It has already been reported that on the morning of May 9, instead of the usual content, the clients of the Latvian telecommunications operator Balticom were surprised by the 'Victory Day' celebrations broadcast live from Moscow.
De Facto found out that at the beginning the TV screens were showing footage from the May 9 parade in Red Square, but not from this year. Many viewers therefore perceived the broadcast as a Russian propaganda campaign. However, the parade was followed by a different message, against Vladimir Putin and the Kremlin regime. Putin was named as the main cause of all the troubles. The video was interrupted by slogans such as "Stop the totalitarianism with us". At the very end, the former flag of the Russian Empire, which is used by various far-right organisations, flew across the screen.
On May 9, hackers managed to sneak the same video into the TV channels in some Russian regions.
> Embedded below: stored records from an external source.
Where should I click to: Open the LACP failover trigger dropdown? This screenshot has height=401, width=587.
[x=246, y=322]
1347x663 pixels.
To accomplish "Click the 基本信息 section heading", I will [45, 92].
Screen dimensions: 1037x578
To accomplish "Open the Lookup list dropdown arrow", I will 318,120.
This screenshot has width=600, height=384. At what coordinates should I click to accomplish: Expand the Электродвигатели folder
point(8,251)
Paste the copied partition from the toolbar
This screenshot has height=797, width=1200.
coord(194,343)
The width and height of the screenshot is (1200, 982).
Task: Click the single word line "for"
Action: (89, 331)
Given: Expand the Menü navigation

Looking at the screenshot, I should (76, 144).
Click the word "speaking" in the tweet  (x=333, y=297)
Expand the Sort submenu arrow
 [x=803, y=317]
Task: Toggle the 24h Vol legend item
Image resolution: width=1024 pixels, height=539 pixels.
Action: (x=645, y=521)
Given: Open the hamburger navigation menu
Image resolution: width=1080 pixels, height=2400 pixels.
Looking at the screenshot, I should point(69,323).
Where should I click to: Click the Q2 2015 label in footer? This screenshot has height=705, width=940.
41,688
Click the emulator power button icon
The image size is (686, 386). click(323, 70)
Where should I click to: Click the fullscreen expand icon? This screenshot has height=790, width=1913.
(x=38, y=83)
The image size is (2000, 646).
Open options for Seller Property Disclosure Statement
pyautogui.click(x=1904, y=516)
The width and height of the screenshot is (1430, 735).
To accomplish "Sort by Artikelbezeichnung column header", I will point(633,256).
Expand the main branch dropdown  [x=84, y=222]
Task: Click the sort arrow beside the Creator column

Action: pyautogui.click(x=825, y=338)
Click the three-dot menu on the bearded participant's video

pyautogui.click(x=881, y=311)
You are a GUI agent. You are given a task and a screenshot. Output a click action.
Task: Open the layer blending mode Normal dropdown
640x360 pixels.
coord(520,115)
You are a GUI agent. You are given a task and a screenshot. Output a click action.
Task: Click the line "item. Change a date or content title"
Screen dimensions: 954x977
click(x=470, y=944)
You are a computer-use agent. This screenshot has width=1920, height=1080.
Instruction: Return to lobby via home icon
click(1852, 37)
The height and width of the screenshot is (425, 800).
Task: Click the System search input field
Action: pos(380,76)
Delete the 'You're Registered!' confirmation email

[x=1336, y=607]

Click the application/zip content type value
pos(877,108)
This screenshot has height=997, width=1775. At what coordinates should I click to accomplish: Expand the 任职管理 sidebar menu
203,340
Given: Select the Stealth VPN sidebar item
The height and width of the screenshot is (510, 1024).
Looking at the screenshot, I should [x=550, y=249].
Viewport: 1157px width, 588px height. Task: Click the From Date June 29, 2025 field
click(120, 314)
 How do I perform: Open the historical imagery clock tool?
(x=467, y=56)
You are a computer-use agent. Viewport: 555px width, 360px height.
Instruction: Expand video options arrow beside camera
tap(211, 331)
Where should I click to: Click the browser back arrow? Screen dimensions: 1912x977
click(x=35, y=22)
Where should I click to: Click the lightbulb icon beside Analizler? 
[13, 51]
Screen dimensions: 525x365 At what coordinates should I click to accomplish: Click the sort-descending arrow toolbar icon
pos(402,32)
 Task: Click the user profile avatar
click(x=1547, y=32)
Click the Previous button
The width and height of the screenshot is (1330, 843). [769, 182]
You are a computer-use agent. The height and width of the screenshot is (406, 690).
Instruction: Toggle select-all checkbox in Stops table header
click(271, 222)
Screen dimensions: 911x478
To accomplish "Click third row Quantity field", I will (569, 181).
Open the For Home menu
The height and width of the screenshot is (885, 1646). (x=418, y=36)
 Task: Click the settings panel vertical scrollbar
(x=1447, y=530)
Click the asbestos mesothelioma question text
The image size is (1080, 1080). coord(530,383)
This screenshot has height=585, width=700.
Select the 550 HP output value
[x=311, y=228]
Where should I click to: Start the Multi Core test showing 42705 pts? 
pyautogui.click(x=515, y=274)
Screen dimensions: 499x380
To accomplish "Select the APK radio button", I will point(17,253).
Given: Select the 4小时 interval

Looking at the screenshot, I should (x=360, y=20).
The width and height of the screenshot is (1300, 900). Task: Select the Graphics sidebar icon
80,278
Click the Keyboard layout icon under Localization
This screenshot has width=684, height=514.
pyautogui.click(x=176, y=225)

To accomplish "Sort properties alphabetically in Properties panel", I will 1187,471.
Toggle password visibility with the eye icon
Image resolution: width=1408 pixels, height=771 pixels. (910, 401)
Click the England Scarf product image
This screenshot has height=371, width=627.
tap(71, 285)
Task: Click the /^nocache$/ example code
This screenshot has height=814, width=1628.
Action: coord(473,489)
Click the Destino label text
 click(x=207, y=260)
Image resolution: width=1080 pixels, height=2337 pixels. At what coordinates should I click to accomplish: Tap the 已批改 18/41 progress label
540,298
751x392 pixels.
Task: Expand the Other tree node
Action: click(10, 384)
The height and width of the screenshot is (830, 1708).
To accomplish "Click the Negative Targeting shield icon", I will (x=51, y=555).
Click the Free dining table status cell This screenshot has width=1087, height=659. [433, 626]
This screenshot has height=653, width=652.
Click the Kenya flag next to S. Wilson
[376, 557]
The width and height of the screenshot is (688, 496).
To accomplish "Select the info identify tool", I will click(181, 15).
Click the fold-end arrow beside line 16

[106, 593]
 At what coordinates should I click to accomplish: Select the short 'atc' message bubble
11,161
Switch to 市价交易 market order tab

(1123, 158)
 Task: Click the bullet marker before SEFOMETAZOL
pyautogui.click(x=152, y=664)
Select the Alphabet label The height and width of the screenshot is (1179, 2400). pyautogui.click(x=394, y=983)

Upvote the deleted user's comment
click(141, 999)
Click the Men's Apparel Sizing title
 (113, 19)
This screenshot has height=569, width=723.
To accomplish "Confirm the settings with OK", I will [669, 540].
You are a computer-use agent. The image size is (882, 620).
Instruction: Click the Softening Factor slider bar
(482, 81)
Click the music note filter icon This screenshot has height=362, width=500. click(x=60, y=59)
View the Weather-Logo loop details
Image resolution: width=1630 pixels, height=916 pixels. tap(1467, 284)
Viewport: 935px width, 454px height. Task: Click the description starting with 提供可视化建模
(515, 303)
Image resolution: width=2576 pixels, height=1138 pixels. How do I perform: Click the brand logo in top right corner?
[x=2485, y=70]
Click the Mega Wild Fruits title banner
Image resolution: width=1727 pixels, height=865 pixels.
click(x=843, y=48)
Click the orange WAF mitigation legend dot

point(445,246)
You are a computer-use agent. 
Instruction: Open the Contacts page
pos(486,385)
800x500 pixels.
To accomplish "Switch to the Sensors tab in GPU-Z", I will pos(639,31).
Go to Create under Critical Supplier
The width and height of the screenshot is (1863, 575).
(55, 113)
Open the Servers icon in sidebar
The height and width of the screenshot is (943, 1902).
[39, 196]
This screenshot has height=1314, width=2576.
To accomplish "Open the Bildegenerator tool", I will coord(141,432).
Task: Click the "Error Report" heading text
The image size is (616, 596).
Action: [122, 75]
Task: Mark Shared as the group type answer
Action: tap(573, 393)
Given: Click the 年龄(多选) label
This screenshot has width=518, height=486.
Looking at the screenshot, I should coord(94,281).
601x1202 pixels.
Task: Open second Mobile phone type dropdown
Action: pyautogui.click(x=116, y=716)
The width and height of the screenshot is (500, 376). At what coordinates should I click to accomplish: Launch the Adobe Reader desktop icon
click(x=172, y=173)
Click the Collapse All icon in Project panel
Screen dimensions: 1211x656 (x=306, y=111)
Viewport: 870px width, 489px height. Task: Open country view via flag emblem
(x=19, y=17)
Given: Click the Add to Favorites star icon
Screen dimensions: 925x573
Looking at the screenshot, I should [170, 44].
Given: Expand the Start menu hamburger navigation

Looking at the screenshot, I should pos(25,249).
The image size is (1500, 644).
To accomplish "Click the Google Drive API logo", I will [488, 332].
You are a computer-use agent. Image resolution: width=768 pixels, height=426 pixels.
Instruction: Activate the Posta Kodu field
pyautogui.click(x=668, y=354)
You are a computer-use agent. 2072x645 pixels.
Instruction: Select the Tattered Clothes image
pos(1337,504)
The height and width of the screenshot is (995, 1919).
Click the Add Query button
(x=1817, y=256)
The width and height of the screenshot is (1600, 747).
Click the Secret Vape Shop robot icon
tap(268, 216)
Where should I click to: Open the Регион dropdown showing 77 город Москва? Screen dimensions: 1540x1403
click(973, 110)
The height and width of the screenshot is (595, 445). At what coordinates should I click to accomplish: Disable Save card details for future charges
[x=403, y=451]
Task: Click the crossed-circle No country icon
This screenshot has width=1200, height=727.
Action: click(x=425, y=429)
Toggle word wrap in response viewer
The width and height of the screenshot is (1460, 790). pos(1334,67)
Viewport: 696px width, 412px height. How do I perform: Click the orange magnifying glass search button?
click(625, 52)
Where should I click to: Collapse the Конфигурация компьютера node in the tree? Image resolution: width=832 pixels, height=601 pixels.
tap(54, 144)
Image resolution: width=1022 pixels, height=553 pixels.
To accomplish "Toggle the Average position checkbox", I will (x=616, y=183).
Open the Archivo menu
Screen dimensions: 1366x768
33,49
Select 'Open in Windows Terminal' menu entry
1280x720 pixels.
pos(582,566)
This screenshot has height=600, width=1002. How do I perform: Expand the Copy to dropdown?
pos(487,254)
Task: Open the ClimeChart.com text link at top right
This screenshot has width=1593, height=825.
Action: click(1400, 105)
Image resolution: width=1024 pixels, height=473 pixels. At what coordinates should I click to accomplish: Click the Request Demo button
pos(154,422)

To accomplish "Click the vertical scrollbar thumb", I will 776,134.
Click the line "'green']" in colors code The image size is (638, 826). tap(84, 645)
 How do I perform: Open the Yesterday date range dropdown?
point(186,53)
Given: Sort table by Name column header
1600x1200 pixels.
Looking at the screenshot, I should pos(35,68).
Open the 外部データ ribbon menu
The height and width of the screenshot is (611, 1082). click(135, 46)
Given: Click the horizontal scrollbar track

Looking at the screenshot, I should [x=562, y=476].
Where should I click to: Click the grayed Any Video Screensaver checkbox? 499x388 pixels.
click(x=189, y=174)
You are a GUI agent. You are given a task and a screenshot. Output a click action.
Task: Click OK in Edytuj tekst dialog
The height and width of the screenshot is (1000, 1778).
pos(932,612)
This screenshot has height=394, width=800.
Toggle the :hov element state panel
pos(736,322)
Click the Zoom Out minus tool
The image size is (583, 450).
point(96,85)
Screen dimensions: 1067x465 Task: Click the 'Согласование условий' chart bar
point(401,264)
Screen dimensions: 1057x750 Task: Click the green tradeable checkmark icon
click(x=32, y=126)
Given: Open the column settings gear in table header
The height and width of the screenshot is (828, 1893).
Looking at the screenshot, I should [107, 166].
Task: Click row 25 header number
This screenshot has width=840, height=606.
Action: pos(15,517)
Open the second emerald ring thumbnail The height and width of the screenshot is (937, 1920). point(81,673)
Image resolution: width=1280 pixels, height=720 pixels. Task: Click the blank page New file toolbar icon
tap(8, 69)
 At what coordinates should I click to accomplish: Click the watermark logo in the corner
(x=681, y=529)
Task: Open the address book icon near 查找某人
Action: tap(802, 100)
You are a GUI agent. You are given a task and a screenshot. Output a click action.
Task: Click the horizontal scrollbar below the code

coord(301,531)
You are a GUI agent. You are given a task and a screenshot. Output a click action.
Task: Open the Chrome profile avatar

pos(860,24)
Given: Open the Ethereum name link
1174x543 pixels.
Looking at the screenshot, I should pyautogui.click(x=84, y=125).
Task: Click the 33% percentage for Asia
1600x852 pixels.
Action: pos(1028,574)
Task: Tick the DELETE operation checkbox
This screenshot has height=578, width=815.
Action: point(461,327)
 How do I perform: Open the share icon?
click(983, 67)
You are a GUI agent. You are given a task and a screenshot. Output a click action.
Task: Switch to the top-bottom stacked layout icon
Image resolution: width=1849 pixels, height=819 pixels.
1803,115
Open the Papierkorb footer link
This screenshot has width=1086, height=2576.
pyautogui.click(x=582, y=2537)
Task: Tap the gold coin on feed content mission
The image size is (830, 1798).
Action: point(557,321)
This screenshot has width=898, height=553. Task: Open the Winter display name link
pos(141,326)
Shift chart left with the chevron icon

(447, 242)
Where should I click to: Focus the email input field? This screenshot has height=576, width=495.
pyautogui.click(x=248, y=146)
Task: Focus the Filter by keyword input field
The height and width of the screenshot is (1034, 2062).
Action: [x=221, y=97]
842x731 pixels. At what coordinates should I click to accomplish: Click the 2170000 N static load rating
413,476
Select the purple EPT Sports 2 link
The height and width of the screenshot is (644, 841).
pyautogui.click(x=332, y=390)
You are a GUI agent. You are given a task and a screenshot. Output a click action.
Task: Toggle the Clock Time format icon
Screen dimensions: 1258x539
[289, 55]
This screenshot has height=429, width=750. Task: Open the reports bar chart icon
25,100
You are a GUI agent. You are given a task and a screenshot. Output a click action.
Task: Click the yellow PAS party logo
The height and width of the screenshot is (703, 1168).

Several Ukrainian channels also reported the attack.
"The propaganda material was available on Balticom clients' TV sets for less than 10 minutes. After changing the channel, the broadcast started again. Several of the company's customers complained that they felt uncomfortable watching the broadcast.
"Since we are living in a hybrid war, I don't know if it is right to talk about the content at all. The main thing is that this attack happened and anything could have been broadcast. But what I can say for sure is that there was a Russian parade for 30 seconds or minutes at the beginning and then war stories, violence stories started to appear," says Anastasija Muižniece, Executive Director of Balticom.
The hacking attack occurred on a server that is remotely operated by Balticom's outsourced service provider from Bulgaria. "The attack was on a server that is essentially hosted by us, here at Balticom, but administered from Bulgaria by our partners," said Muižniece.
Balticom has asked the Bulgarian partner for an explanation. They provided the necessary information, including the IP addresses of the attackers. This information has been passed on to the State Security Service (VDD) and the information technology security incident prevention authority "Cert.lv", which is investigating the case. The last known IP addresses, however, do not yet allow to say for sure from which country the hackers originated.
"The compromised servers were not only in Latvia, but also in other countries, but the distribution of this roll did not take place everywhere it could be accessed. Apparently, the attackers chose specific countries and specific TV stations to show this content," says Gints Mālkalnietis, a cybersecurity expert at Cert.lv.
The mechanism by which the Bulgarian service provider Balticom accessed the server was compromised.
"We are doing everything we can to make sure this never happens again. Of course, no other operator or server can be 100% protected from similar attacks," says Balticom's Muižniece.
This is the second case in the last month where a cyber attack has resulted in propaganda content reaching Latvian viewers. In mid-April, a 20-minute live broadcast of Ukraine's "Freedom" on the Tet platform featured songs and propaganda clips by Russian artists. Tet explained that the channel received this signal from a satellite.
The latest incidents have prompted politicians to consider what improvements should be made to prevent such hacking attacks.
"In principle, our civil protection is based on the principle that if we hear a siren, we turn off Latvian radio or television, and if we turn it on and a potential adversary has taken over the airwaves, the airtime, the cables, the satellite signal, then we are left without information," said Ainārs Latkovskis, chairman of the National Security Committee of the Saeima, outlining the problem.
The Commission met in closed session this week to discuss the European Parliament elections and possible incidents. The meeting also reportedly touched on recent hacking attacks on television broadcasts. The issue was also to be discussed with the media supervisory authorities.
One solution is to ask telecoms providers to tighten up security solutions, but decision-makers want to await the results of investigations into specific cases first.